Stephen understood then that the bardic voice was an echo of the voice of the Gods. He was not certain that, had he wished it, he could have disobeyed Teos. The girl did not, but she did not seem troubled or even awed by the presence of the deity. The mists moved and parted at her feet; she traced a path cleanly and quickly, raising her face as she approached.
Teos reached down for her, and placed one hand upon her upturned head. Light lanced out from his fingertips, crackling in the silence.
“Lord Elseth,” Zoraban said, his voice even, “stay your ground. She is not harmed.”
But Gilliam had made no move, nor would he. Although he did not understand why, the girl was not afraid; had the God’s magic harmed her in any way, he would have known it the moment she felt any pain. Still, his breath was tight and loudly drawn between clenched teeth.
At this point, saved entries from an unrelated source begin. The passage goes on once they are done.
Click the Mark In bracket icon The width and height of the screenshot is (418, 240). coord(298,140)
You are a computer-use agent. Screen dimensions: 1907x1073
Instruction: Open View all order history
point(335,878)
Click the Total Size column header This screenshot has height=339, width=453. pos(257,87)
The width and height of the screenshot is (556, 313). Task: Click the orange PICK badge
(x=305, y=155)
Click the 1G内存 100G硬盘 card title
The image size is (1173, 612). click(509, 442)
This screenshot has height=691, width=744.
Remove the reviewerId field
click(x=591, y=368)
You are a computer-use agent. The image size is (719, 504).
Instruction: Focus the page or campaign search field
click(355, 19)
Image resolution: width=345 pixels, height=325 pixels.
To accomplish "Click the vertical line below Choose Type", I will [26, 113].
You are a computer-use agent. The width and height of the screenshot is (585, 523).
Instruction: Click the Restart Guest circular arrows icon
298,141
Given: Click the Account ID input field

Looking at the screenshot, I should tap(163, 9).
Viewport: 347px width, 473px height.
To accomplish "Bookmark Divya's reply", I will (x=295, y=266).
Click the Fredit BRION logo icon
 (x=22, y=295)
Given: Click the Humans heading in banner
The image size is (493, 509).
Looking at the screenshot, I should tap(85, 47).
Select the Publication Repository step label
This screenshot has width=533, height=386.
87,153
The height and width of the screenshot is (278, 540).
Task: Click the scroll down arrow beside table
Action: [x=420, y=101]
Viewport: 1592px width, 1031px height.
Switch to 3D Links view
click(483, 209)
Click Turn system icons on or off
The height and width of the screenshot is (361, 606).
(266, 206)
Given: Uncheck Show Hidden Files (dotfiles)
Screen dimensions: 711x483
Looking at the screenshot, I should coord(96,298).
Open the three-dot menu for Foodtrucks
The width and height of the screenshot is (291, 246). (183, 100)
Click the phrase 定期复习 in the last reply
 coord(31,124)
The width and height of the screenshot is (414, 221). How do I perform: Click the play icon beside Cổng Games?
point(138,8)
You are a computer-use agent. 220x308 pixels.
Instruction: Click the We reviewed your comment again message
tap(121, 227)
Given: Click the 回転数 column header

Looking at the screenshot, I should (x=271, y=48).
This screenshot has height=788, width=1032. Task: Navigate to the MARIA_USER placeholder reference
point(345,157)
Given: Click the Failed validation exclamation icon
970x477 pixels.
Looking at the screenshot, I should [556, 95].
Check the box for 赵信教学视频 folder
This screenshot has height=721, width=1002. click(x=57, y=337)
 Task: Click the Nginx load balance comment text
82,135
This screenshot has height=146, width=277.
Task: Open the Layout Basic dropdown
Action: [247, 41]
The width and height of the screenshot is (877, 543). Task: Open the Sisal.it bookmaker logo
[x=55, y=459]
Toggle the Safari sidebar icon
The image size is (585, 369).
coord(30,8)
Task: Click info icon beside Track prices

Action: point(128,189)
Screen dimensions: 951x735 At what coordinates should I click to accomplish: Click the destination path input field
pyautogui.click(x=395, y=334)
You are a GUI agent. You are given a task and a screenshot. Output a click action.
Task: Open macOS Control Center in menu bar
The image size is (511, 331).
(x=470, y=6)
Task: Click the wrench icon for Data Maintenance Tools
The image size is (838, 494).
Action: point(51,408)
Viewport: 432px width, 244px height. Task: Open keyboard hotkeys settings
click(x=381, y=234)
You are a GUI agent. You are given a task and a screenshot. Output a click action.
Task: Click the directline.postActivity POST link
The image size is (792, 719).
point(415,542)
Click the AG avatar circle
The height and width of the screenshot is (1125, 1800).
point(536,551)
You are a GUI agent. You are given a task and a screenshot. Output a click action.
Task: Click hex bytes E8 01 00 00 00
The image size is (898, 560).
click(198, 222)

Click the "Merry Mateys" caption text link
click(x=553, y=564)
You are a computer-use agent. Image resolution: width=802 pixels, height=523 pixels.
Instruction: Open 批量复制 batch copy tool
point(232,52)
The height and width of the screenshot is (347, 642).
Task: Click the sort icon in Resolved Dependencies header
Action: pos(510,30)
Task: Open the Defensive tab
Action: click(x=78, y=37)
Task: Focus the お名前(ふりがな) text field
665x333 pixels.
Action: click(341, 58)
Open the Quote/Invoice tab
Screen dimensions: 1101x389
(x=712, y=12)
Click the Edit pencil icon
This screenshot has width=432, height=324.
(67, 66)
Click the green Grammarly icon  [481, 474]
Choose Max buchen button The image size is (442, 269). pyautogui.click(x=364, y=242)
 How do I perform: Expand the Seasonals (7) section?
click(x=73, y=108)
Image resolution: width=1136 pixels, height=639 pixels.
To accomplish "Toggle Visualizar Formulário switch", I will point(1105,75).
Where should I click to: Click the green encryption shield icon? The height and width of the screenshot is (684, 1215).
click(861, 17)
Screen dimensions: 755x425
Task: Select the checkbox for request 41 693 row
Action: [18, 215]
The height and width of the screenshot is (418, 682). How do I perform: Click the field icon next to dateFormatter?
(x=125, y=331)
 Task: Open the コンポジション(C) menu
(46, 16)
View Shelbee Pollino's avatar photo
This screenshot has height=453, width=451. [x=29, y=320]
Stephen did not even look at his Hunter; his eyes were drawn and bound to the hand of the God, the eyes of the God, the face of the God. Even the girl, straight and supple, with no taint of fear or awe, and therefore none of mortality, was barely a flicker in the field of his vision. He did not know that he held his breath until he was forced to expel it, and even then, he would not look away. He did not know why.
The God looked up. “She is god-born,” he said, his voice once again a storm of voices. “But her mortal parent was no human.”
“Ah,” Zoraban said. “Which of the Gods was she born of?”
Teos’ brow furrowed. Minutes passed; his eyes flickered gray and then flashed light, the essence of storm. “The Hunter God.”
Gilliam closed his eyes and nodded. Stephen dropped to one knee; the mist rose to his chest. Only Zoraban dared to speak, and the word held only incredulity. “WHAT?”
“The God of the Breodani.”
“But—but, Lord,” Zoraban sputtered. “There is no Hunter God!”
“So we thought,” Teos replied, while both Gilliam and Stephen gave way in turn to incredulity, if for very different reasons. “So I thought. But she is that, Zoraban.” The God smiled suddenly, and the smile was a terrible, sudden change. “Ask the right question, my son.”
“What do you mean, there is no Hunter God?” It was Stephen who asked the question, and he didn’t care if it was “right” or not.
“Not a single Lord of Heaven has ever seen or met this God that Breodanir claims as its own,” Zoraban answered tightly. “Not a single one of the so-called Hunter-born, not one, has ever manifested any signs of the god-born. Breodanir is a mystery to the Order—why else do you think so large a group would live in your King’s City, away from the heart of Essalieyan, and the Order proper? But we have studied for years, and received no answers, found no records.
“Until now.”
“There were answers,” someone said. Stephen was almost shocked to find that the words were his own. “I have dreamt of them. Three times.”
Very slowly, the God’s gaze left the mystery of the girl and came to rest upon Stephen’s face. Stephen tried to look away. “Three times, Stephen of Elseth? Tell me of your dreams, then. I would hear them.”
“And may I then ask a question?”
“You are bold, but I am curious. Yes; you may ask.”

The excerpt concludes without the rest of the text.